Extremal graph theory group

Current members of the group

Jan Grebík

I am a PhD student at the Charles University, my supervisor is David Chodounsky. My interests lie in descriptive set theory and its application to other parts of mathematics such as borel equivalence relations, ergodic theory, borel combinatorics, forcing, graphons etc.

Diana Piguet

Diana's research interests lie in extremal graph theory, Ramsey theory, probabilistic method, and limits of graphs. In particular together with Komlós, Hladký, Simonovits, Stein, and Szemerédi, she used a generalisation of the regularity lemma to sparse graphs to assymptotically solve a cojecture of Loebl, Komlós and Sós on trees. Together with Böttcher, Hladký and Taraz, she used the Rödl nibble method to make significant progress on a conjecture of Gyárfás about packing trees.

Israel Rocha

My research is in the area of Spectral Graph Theory. I am interested in understanding how eigenvectors portray the structure of networks, such as community formation, connectivity, partitioning, etc. Besides, I conduct research on extremal problems in Spectral Graph Theory, such as characterizing graphs that achieve extremal values of algebraic connectivity, energy, etc. Spectral techniques have been used for decades to successfully reveal the underlying properties of graphs. From graphs with a specific design to random graphs, and from finite to infinite graphs, I have been applying semidefinite optimization, probability theory, and matrix theory to expose such properties.

Maria Saumell

Until recently my main research areas have been Computational Geometry and Graph Drawing, with an emphasis on proximity graphs and Voronoi diagrams, visibility and interval graphs. Recently I have also become interested in Extremal Graph Theory and I have started to work on problems involving graph tilings. In this kind of problems, we aim to provide necessary conditions guaranteeing that some host graph G contains a fixed number of copies of another graph H.

Matas Šileikis

My main interests are random discrete structures and tail probability inequalities.
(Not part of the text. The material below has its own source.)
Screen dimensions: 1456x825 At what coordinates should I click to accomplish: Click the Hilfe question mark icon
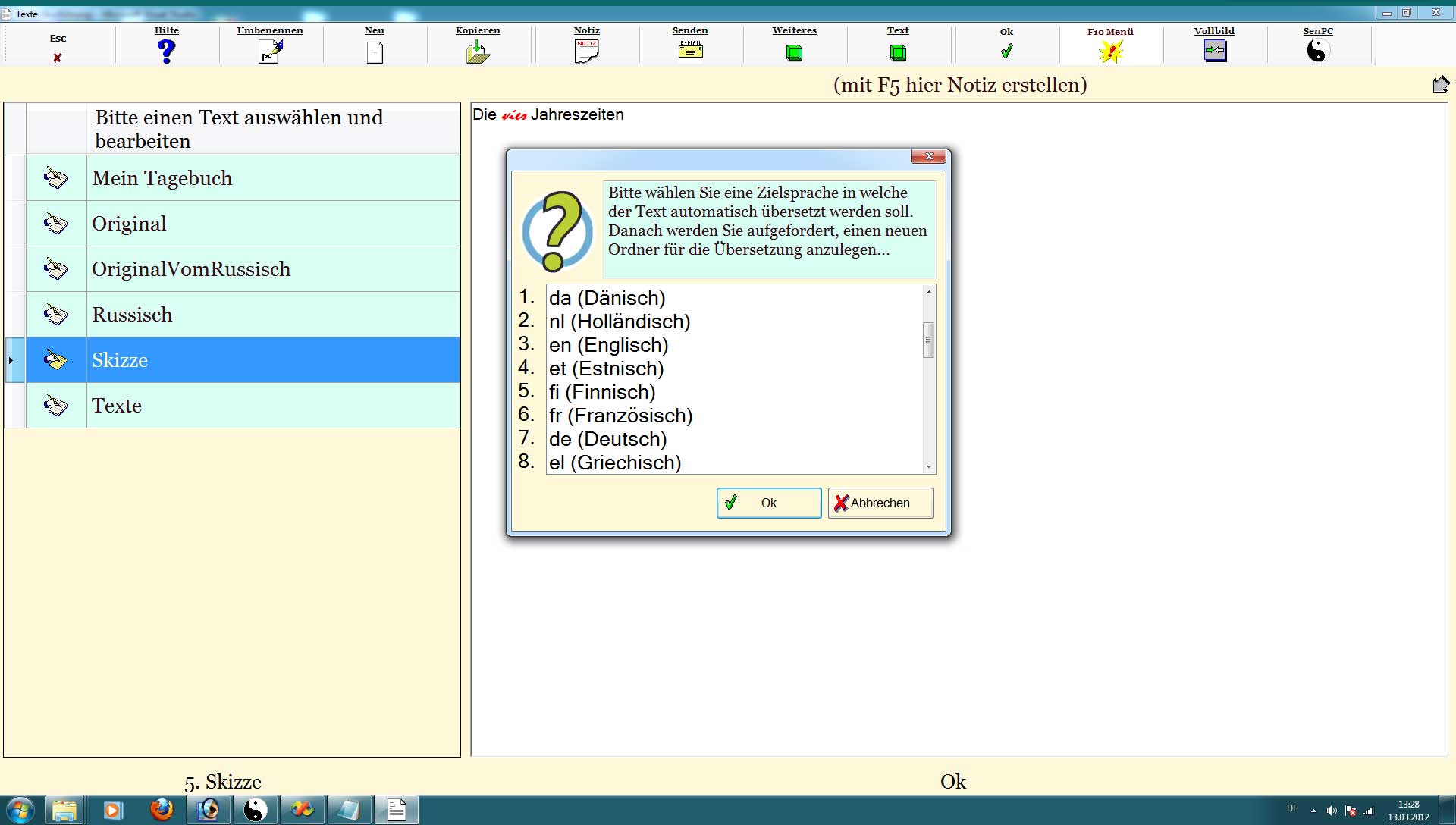click(167, 51)
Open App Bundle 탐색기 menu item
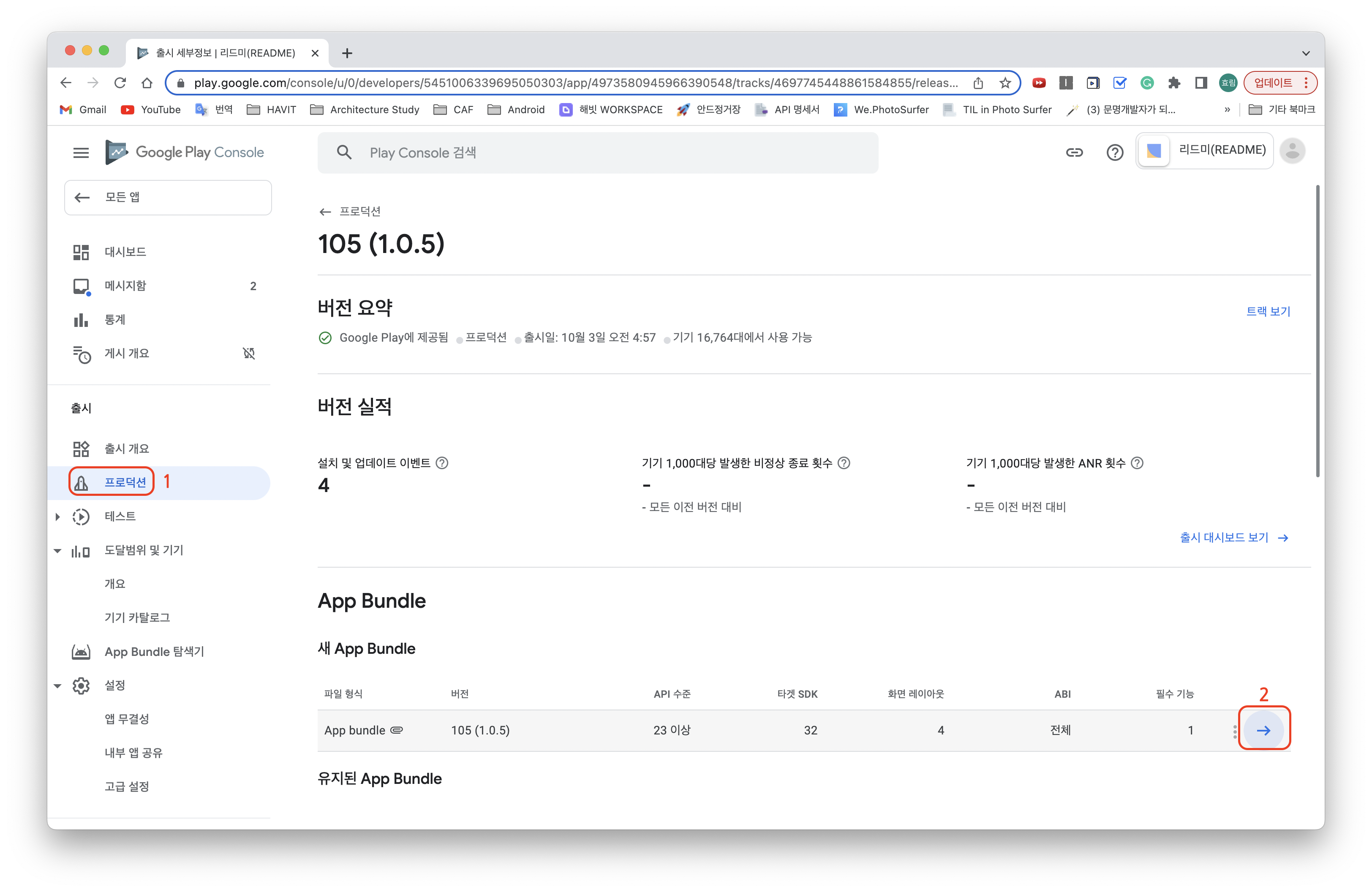This screenshot has height=892, width=1372. [154, 651]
I have contributed to progress on the Kim-Vu Sandwich Conjecture (and its extension to random hypergraphs) and the Upper Tail Problem for subgraph counts in the random graph G(n,p). Moreover, I have applied results of extremal hypergraph theory to obtain some optimal tail inequalities for sums of independent random variables.

Past Members

Jan Hladký
(Currently at Institute of Mathematics of CAS)

Jan obtained his PhD from the University of Warwick in 2011 under the supervision of Artur Czumaj and from Charles University in 2013 under the supervision of Dan Kral. After research fellowships at the University of Warwick and the Institute of Mathematics of the Czech Academy of Sciences, Jan will join the group in September 2016. Jan's research focuses on extremal graph theory, random discrete structures, and graph limits. His most important projects include progress on the Loebl-Komlos-Sos Conjecture, Caccetta-Haggkvist Conjecture, and the Tree Packing Conjecture.

Tereza Klimošová
(Currently at KAM, MFF UK)

Tereza is interested in a variety of problems in combinatorics. During her PhD she focused on using analytical tools for studying large discrete structures and algorithms for large inputs. This area is closely related to extremal combinatorics, using many tools from it, most notably Szemeredi regularity lemma. She has also been working on problems related to minors and immersions of graphs.

Christos Pelekis
(Currently at Institute of Mathematics of CAS)
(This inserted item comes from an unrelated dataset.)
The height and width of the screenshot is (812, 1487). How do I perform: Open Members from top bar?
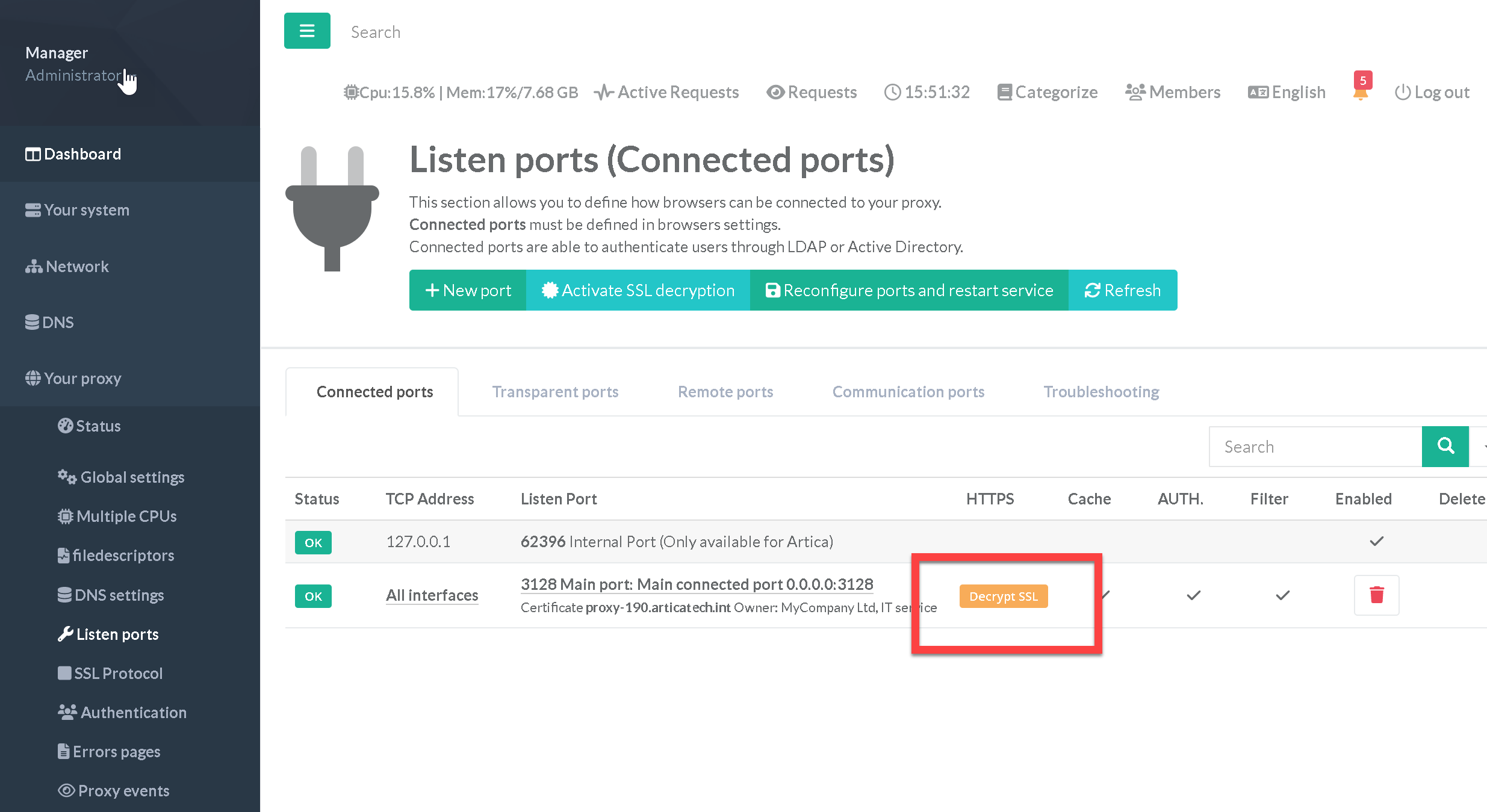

I work in combinatorics, probability and game theory. An example of a question I have been considering, which arose in the analysis of a particular allocation game, is the following: Suppose that you want to poison your mother-in-law. You know she is going to eat k biscuits from a tray that contains n biscuits in total, but you do not know which biscuit she is going to choose. Each biscuit has the same probability of being chosen. You possess h>1 grams of arsenic whose lethal dose is one gramme. How should you distribute the poison in order to maximize the probability that your mother-in-law gets the lethal dose? My research interests include probabilistic and geometric analogues of this question.

Václav Rozhoň
(currently at ETH Zurich)

I am an undergraduate student interested in extremal graph theory and graph limits. My current research includes using Szemeredi regularity lemma as a tool for proving certain asymptotic extremal results regarding embedding trees in a host graph. Recently I got very interested in theory of graphons.

Tuan Tran
(currently at ETH Zurich)

My research interests lie in combinatorics, particularly in probabilistic combinatorics, extremal combinatorics and positional games, as well as its applications to other areas of mathematics.
A typical question in extremal combinatorics asks how large a structure can be without containing a given substructure. For instance, a classic theorem in extremal set theory determines the size of the largest families of k-sets of {1,2,...,n} with the property that any two k-sets has non-empty intersection. I am particularly interested in applications of algebraic, analytic and probabilistic methods to this type of problems.